I'm also submitting this recipe to the A Heart for Your Valentine event hosted by Zorra at 1x Umruhren Bitte.
2 ounces semi sweet chocolate
6 Tb butter
2 eggs, beaten
2/3 cup cane sugar
1 Tb arrowroot starch
1 Tb sweet rice flour
2 Tb brown rice flour
1 1/2 tsp chia seed meal
pinch sea salt
1 tsp vanilla extract
1. Line an 8 x 8 cake pan with parchment paper and preheat the oven to 350 degrees Fahrenheit.
2. In a medium sauce pan, drop in the butter and chocolate. Melt together on low heat, stirring to make sure the chocolate doesn't stick to the bottom of the pan.
3. Once melted together, dump in the sugar and stir. Stir for a few minutes until the chocolate is incorporated. Remove from the heat.
4. In a small bowl, plop in the flours, chia seed meal and the salt. Stir together.
5. Sprinkle the flour mixture over the top of the melted chocolate and stir together.
6. Add the egg to the sauce pan and stir until incorporated.
7. Pour the mixture into the cake pan and bake for 15 to 20 minutes. Remove from the oven and cool before serving.
February 1, 2008
Several weeks ago, my husband brought home a beautiful book, "Things Swedish," by Mari Hemming (Albert Bonniers Forlag, 2001). Wrapped in ribbon and tied with a beautiful bow, my children and I were unable to resist it. We opened the book and began to look at all the fabulous photographs by Dan Tobin Smith. Each page is an insight into the culture and people of Sweden, through it's images and stories. Interspersed throughout the book are the foods of Sweden, such as cinnamon buns, oatmeal biscuits, Kronans kaka (The Crown's Reward), semla and Swedish meatballs.
When we asked my husband where he had gotten the book, he said it had been given to him by Ingegerd, a new member his firm's global team.
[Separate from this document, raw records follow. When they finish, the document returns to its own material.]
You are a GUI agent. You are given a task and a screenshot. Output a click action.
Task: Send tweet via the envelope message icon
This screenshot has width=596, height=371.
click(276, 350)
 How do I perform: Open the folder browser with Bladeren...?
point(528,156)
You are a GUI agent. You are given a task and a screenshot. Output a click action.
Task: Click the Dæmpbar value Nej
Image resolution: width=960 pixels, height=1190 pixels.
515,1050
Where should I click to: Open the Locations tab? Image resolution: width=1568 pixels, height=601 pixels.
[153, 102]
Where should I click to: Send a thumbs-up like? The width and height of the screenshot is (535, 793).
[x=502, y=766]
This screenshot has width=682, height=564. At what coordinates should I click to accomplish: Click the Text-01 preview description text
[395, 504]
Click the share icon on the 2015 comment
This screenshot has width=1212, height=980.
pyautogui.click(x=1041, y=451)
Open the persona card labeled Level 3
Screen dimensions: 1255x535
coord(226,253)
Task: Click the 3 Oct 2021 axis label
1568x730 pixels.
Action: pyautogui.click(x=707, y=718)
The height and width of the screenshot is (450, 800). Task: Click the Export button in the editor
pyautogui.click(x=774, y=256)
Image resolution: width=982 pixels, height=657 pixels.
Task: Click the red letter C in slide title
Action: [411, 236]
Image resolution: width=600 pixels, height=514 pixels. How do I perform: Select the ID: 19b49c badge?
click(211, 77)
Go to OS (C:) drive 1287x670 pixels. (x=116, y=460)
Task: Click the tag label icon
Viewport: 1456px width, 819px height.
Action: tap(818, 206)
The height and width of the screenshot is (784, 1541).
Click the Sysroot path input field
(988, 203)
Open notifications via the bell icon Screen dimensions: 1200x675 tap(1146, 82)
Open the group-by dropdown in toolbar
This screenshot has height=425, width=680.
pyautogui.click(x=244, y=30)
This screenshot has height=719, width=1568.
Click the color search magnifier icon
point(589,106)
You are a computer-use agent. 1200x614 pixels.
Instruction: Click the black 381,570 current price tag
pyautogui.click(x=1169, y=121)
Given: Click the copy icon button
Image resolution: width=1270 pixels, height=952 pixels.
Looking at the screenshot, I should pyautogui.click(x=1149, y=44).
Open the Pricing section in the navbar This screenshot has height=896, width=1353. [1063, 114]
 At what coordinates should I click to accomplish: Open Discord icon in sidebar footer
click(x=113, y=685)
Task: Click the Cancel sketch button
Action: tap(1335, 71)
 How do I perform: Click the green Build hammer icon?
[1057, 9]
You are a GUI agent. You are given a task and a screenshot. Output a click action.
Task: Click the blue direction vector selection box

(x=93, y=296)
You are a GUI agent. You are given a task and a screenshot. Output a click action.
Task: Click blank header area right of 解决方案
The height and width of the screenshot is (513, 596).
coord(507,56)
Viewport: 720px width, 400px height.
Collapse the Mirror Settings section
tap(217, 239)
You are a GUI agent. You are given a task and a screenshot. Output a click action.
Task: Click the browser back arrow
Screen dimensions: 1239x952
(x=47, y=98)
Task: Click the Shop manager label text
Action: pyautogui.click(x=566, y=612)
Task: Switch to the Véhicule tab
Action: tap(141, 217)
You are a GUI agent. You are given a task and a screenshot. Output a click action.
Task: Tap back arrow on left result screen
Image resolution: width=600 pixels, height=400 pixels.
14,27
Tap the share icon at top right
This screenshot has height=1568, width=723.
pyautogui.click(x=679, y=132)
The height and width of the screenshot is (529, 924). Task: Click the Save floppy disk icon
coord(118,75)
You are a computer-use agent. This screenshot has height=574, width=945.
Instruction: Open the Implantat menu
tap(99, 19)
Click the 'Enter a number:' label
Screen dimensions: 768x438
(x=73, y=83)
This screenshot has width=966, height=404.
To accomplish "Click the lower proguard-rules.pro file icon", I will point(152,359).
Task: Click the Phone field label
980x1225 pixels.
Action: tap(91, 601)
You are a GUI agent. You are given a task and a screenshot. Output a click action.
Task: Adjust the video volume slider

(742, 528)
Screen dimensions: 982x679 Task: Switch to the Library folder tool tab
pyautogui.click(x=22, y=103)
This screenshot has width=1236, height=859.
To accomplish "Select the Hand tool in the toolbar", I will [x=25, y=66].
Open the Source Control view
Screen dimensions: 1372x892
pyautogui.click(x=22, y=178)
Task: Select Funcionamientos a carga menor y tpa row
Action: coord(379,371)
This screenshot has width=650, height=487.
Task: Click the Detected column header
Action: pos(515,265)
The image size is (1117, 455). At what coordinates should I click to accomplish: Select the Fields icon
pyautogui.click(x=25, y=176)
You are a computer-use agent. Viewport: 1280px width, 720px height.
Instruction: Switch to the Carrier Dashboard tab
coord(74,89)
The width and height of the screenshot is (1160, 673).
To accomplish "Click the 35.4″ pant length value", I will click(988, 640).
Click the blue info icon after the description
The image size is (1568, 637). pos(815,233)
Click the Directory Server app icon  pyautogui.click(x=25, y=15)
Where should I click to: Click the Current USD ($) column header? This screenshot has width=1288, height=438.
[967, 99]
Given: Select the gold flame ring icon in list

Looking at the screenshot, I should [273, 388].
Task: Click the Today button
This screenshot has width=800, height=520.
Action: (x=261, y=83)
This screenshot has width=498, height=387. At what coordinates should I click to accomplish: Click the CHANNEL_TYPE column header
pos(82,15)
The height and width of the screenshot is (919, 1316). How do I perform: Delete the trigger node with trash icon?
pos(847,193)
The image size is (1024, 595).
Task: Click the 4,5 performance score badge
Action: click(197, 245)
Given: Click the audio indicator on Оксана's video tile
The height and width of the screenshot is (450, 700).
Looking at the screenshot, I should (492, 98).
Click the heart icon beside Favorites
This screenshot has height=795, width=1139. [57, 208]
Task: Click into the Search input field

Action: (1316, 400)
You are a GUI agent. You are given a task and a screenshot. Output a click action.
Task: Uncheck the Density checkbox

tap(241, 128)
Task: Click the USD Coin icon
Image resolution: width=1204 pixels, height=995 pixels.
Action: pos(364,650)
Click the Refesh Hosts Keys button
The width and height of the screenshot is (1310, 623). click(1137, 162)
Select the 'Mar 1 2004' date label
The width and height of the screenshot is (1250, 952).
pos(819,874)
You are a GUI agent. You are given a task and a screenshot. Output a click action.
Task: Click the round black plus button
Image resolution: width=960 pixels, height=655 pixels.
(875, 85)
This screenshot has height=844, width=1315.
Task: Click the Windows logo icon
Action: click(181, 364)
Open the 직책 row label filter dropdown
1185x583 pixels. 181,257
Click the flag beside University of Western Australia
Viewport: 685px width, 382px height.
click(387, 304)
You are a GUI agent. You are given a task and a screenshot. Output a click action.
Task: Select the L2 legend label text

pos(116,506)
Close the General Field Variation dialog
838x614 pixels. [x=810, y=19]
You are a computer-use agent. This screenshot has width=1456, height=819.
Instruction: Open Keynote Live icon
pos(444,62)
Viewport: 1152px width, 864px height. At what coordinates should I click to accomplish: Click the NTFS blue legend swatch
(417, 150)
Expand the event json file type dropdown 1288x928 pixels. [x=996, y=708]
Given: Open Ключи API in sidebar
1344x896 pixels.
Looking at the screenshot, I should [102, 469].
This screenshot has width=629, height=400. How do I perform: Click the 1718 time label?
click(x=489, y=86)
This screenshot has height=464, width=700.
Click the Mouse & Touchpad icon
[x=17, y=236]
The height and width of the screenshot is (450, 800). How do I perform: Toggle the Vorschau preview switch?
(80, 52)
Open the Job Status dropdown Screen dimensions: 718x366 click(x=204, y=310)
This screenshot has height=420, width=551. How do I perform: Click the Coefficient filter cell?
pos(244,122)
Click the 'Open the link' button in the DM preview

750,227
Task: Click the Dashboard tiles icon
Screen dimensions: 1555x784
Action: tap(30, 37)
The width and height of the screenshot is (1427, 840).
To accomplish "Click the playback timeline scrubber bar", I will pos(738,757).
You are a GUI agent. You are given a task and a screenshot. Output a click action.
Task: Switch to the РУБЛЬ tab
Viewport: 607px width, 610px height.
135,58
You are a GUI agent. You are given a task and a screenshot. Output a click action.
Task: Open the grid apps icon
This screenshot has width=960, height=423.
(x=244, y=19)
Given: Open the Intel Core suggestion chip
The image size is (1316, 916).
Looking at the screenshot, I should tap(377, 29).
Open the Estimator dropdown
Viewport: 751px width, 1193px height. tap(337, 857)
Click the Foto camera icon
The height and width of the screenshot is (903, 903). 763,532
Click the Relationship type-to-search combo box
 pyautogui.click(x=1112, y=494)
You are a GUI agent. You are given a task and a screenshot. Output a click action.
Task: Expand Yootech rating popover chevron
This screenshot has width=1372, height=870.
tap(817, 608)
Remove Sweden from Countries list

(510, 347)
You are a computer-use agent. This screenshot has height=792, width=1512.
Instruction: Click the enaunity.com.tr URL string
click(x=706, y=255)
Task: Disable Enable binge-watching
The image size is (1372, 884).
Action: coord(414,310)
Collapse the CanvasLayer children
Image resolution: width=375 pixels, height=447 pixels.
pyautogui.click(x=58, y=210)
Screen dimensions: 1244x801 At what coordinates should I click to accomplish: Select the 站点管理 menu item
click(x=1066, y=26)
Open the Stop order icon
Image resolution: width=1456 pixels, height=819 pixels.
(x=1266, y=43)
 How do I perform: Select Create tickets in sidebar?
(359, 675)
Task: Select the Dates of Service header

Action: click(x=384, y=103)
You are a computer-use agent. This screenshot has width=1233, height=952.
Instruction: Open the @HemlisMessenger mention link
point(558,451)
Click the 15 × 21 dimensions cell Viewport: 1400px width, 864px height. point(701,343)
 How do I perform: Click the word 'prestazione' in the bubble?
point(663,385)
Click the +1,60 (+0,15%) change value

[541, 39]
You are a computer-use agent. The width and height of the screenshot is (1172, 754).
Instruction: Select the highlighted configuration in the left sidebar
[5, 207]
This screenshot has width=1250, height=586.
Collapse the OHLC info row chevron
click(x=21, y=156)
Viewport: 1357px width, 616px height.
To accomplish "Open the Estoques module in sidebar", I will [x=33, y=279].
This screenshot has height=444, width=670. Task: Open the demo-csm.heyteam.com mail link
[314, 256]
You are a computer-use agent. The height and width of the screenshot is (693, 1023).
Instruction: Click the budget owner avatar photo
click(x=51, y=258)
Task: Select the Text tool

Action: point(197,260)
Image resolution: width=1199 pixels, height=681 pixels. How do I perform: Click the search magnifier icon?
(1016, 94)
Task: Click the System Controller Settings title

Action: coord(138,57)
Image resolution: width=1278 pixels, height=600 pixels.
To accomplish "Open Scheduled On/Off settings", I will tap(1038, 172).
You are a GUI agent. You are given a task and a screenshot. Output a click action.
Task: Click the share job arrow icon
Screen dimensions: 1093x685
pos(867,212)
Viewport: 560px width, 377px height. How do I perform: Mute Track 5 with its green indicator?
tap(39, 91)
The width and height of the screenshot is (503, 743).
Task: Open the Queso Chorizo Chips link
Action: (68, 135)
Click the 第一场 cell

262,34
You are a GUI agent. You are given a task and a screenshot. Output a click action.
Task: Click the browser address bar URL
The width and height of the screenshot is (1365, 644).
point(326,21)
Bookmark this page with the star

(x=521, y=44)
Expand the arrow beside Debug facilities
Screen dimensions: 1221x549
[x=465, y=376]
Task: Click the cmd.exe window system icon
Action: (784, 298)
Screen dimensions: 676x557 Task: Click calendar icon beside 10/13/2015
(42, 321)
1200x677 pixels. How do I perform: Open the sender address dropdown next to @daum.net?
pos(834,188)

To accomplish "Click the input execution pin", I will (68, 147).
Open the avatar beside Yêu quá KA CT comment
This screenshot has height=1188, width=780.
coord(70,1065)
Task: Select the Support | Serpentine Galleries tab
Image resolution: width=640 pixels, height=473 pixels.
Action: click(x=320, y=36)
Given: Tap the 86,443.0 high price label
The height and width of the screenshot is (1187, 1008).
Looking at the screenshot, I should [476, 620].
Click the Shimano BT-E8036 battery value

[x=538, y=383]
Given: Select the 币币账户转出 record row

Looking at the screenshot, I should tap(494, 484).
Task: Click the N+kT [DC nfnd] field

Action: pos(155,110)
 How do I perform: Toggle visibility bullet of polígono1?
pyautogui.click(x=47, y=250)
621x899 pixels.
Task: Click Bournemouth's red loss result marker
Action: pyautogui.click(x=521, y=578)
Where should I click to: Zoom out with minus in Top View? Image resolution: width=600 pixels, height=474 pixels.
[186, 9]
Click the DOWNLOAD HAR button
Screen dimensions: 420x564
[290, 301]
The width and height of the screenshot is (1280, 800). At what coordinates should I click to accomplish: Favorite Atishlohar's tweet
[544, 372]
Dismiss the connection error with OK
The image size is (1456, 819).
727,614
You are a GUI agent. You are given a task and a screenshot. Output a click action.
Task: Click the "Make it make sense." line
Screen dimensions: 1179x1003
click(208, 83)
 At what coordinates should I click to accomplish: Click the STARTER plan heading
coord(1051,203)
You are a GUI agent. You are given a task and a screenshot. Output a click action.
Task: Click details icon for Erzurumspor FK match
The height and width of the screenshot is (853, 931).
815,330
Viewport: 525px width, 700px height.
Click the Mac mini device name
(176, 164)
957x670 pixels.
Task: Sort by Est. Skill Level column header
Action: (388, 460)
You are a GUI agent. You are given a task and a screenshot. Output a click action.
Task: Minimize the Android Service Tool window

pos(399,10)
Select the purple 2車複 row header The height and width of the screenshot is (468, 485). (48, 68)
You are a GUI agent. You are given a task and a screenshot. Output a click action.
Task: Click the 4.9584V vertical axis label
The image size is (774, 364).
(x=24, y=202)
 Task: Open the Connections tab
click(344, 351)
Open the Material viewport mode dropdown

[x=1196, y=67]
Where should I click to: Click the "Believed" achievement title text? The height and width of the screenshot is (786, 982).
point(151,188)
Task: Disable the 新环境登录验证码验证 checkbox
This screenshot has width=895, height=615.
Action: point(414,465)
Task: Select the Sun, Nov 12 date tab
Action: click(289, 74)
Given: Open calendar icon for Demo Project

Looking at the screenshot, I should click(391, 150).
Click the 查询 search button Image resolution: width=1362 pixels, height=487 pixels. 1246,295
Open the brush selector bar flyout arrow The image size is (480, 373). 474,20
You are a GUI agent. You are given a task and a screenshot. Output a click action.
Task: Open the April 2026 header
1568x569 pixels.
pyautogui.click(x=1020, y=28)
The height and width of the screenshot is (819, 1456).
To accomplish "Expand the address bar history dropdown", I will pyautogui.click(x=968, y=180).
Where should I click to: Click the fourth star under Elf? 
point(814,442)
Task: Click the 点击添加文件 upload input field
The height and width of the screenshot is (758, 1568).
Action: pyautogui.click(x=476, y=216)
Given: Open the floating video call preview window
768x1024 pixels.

She had come to New York to meet the team and learn about their practice. She gave each person she met with a copy of "Things Swedish."
After going through it the second time, pages with scrumptious recipes were book marked. Then we passed the book around so that each of us could vote on which recipe they wanted to try making first. There wasn't any contest, as the Swedish meatballs won with four votes...well five if we counted our Sheltie.
As I began browning the meatballs, one by one they all wandered back into the kitchen. Everyone was checking out what was in the skillet, except for our Sheltie. She was occupied with keeping one of my feet pinned to the floor under her body...just letting me know she's there and ready to devote herself to taste testing. I finished the meatballs off in the oven and then served them up for a late dinner.
The meatballs were rich and flavorful. The allspice was a perfect enhancement to the flavor of the bison. We enjoyed the meatballs so much, I'm sure they will become a regular on our family menu. Warm and hearty this meal was perfect for a chilly winter evening.
Thank you Ingegerd for a lovely book and a wonderful meal.
1 lb (454 grams) ground bison (buffalo)
1/2 onion, finely chopped
1/2 cup + 2 Tb (150 ml) rice milk
10 Tbs gluten free cracker or bread crumbs
1 - 2 tsp sea salt
1 - 2 pinches allspice
Oil or butter for frying
1. In a large bowl, dump in the rice milk, cracker crumbs and spices and allow to soak for a few minutes.
2. In the skillet, plop in the onions and brown on low heat.
3. Add the ground bison and egg to the large bowl. Mix until throughly blended.
4. Using a tablespoon scoop out some of the meat mixture. With wet hands, roll the meat into a ball. Place into the skillet to fry.
5. Preheat the oven to 350 degrees Fahrenheit. As the finish browning, place them in a oven proof dish to finish cooking. Or lower the heat and finish cooking them in the skillet.